Fig. 1: Commensal microbiota from Nlrp3^−/− mice enhances host defense against influenza A virus infection in WT animals.

a Nlrp3^−/− and WT mice either singly housed or co-housed were intranasally infected with PR8. The body weights and survival rates were assessed. Single-WT (n = 12), Single-Nlrp3^−/− (n = 12), Co-WT (n = 18), Co-Nlrp3^−/− (n = 18). b All groups of mice as in (a) were given antibiotics, then infected and assessed as in (a).
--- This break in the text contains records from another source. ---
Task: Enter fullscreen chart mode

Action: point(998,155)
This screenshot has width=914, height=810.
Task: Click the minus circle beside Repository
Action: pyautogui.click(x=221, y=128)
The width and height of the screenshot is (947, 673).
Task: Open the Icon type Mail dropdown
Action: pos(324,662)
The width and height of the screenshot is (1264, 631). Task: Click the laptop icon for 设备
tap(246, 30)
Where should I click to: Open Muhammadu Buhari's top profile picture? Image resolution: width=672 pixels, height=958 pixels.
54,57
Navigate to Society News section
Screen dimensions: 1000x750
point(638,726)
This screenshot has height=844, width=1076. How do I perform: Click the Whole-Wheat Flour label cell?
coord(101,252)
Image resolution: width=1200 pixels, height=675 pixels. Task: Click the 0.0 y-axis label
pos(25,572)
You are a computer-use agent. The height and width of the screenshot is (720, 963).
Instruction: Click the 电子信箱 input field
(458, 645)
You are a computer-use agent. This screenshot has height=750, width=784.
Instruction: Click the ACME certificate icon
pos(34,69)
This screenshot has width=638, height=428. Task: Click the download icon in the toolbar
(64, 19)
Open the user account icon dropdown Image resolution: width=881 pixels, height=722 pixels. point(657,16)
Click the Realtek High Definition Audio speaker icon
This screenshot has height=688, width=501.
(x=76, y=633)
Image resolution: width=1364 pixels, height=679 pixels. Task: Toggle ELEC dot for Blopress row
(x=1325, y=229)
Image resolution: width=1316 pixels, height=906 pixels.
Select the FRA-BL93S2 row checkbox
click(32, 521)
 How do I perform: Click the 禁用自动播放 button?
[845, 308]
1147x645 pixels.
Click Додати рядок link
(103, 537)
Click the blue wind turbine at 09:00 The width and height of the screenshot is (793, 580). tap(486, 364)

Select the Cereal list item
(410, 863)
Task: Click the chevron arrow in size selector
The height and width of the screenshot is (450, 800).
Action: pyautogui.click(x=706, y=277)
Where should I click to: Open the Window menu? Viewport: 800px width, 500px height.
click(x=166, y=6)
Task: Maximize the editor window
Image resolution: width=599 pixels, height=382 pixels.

Single-WT (n = 12), Single-Nlrp3^−/− (n = 9), Co-WT (n = 11), Co-Nlrp3^−/− (n = 11). c–g Fecal microbiota composition was assayed for mice in (a) by bacterial 16S rRNA gene V3–V4 region sequencing before PR8 infection: (c) Principal coordinate analysis (PCoA) plot (based on Bray–Curtis distance) of the gut microbiota; (d, e, g) Heatmaps for ASVs that were significantly altered between these groups, as identified using the algorithm LDA Effect Size (LEfSe) v1.0 (n = 5 per group). The cluster tree on the left of each heatmap shows associations among these ASVs, as determined by the Spearman correlation coefficient based on their relative abundances among all the samples. The heat maps show the relative abundance (log₁₀ transformed) of each ASV in a sample from an individual mouse; (f) Venn diagram of differential ASVs in relative abundance. h A phylogenetic tree constructed with the 16S rRNA genes of B. pseudolongum NjM1 (red), other bacteria within the family Bifidobacteriaceae (blue) and typical bacterial strains within the phylum Actinobacteria. Results represent three (a) or two independent experiments (b). Changes in body weights shown in (a, b) are presented as mean ± SEM, one-way ANOVA with Tukey’s post-hoc test. Survival rates shown in (a, b) are analyzed with Log-rank (Mantel–Cox) test. Significant values are defined by *p < 0.05, **p < 0.01, ***p < 0.001, ****p < 0.0001. Source data are provided as a Source Data file.